After a mild start, the winter arrived in a fury as arctic air flowed down the east coast of the island. Heavy snow fell, smothering all life out of the country. In between the heavy falls, swirling bands of spindrift, whipped up by the wind, spiralled across white blanketed fields and through deserted town and village squares.

No one walked in the vast forest. Herds of deer fed as best they could by hoofing away the frozen snow and grazing on the inert vegetation below it. Thick slices of snow covered the north-facing sides of the trees, their branches seemingly sculpted from ice as more snow fell. Although cold and forbidding, the conditions within the forest were less severe than in the cleared lands. Here, brutal, swirling winds searched through the loosely woven clothing of those souls unlucky enough to roam outdoors.

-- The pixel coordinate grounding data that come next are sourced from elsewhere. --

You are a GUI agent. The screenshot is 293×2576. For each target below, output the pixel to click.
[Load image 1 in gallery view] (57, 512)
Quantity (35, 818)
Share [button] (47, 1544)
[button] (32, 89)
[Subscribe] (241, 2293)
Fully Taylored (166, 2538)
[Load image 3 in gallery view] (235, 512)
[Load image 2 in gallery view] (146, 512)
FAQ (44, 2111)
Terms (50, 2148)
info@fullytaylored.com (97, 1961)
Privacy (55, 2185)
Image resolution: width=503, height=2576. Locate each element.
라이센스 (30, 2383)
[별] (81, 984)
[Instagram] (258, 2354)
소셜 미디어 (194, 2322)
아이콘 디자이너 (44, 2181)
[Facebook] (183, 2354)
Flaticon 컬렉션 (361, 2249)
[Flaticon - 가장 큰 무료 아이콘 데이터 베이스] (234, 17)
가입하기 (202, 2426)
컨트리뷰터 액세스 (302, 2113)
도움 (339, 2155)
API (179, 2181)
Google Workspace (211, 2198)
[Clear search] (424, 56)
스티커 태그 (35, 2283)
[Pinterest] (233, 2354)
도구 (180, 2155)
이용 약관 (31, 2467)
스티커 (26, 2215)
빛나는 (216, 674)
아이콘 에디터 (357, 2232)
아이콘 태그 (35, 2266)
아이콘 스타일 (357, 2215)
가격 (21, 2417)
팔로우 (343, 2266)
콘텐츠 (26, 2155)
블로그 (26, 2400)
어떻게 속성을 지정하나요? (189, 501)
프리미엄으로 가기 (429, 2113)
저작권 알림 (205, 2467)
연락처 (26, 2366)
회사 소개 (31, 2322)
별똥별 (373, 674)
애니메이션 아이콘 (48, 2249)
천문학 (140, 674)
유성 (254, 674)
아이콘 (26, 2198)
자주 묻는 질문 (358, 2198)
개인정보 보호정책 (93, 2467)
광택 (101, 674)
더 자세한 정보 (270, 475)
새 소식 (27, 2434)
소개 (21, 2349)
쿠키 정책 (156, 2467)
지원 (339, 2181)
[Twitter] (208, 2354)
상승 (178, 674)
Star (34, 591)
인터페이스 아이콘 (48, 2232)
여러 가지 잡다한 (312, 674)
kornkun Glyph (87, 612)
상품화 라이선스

But few would venture out into the numbing cold, unless the retrieval of fuel necessitated such an act. Piled high next to most dwellings, bundles of firewood, stockpiled in anticipation of a long winter, lay in readiness. Slaughtered livestock provided salted and dried meat. Only breeding stock was sustained, and this fed with dried hay which had been set aside for the purpose. Grains and pulses formed the bulk of the peasant diet, supplementing their sparse meat provisions.

Choked with smoke, the cottages burned fires day and night—the smoke finding its way out through weather-distressed thatched roofs
,
as cold winds sent icy draughts through thin, broken walls. Many were to die that winter (mainly the young and old) as the season refused to release its bitter grip upon the land.

 

The bear was struggling to survive the winter. It had found a shallow cave deep in the forest, but the relentless cold and a gnawing inner illness caused by old, festering arrow wounds had weakened it.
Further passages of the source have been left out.